Knotel Closes $60M Funding Led by Norwest Venture Partners

The “agile workspace” provider sought the financing to expand its global footprint, which now stands at more than 1.7 million square feet.

By Scott Baltic, Contributing Editor

Jeff Crowe, Norwest Managing Partner

Jeff Crowe, Norwest Managing Partner

Knotel, a leading flexible office space service, has closed a $60 million round of funding led by Norwest Venture Partners.

As part of the investment, Norwest Managing Partner Jeff Crowe will take a seat on Knotel’s board. Norwest has already backed hot companies such as Opendoor, Uber and Spotify.

Agile workspaces represent the next generation of corporate offices, and Knotel is the clear leader of this movement,” Crowe said in a prepared statement.

The new round of financing brings Knotel’s total backing to $160 million. Existing investors include Newmark Knight Frank.

The fresh cash comes as Knotel continues to expand. Currently it offers “full-floor, fully-serviced, branded office space” at nearly 100 locations in New York, San Francisco, London and Berlin.
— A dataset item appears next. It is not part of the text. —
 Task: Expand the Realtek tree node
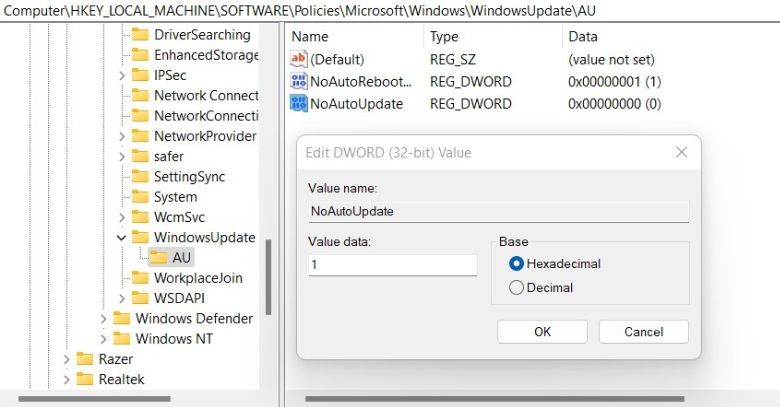pyautogui.click(x=66, y=379)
In the past six months, the company has more than doubled its footprint to a total of approximately 1.7 million square feet. Knotel reports that it’s on track to exceed $100 million in revenue run rate by year’s end, with mature locations operating at 90 percent occupancy.

More space, growing niche

By calling itself a “provider of agile workspaces for companies” and explaining that it “designs and manages agile office space for established and growing companies,” Knotel takes pains to set itself apart from coworking companies. But is the distinction valid?

An August report from Cushman & Wakefield called Coworking and Flexible Office Space: Additive or Disruptive to the Market? suggests that it is. The report compares coworking with what it calls “speculative office,” both of these in contrast to traditional office space.

As might be expected, speculative office/flexible office is intermediate between coworking and traditional space, offering its own combination of turnkey space with high potential for branding, typical lease terms of four to six years, and recurring costs that are lower than coworking space, yet higher than traditional space.

Whatever its blend of pros and cons, right now Knotel’s platform seems to be thriving.

In May, Knotel took a seven-year lease for 23,000 square feet in Manhattan’s NoMad neighborhood. Later in September, the company signed four leases—two new ones and two expansions—totaling nearly 32,000 square feet, also in Manhattan. And in October, Knotel inked a 28,820-square-foot, two-full-floor lease in Lower Manhattan.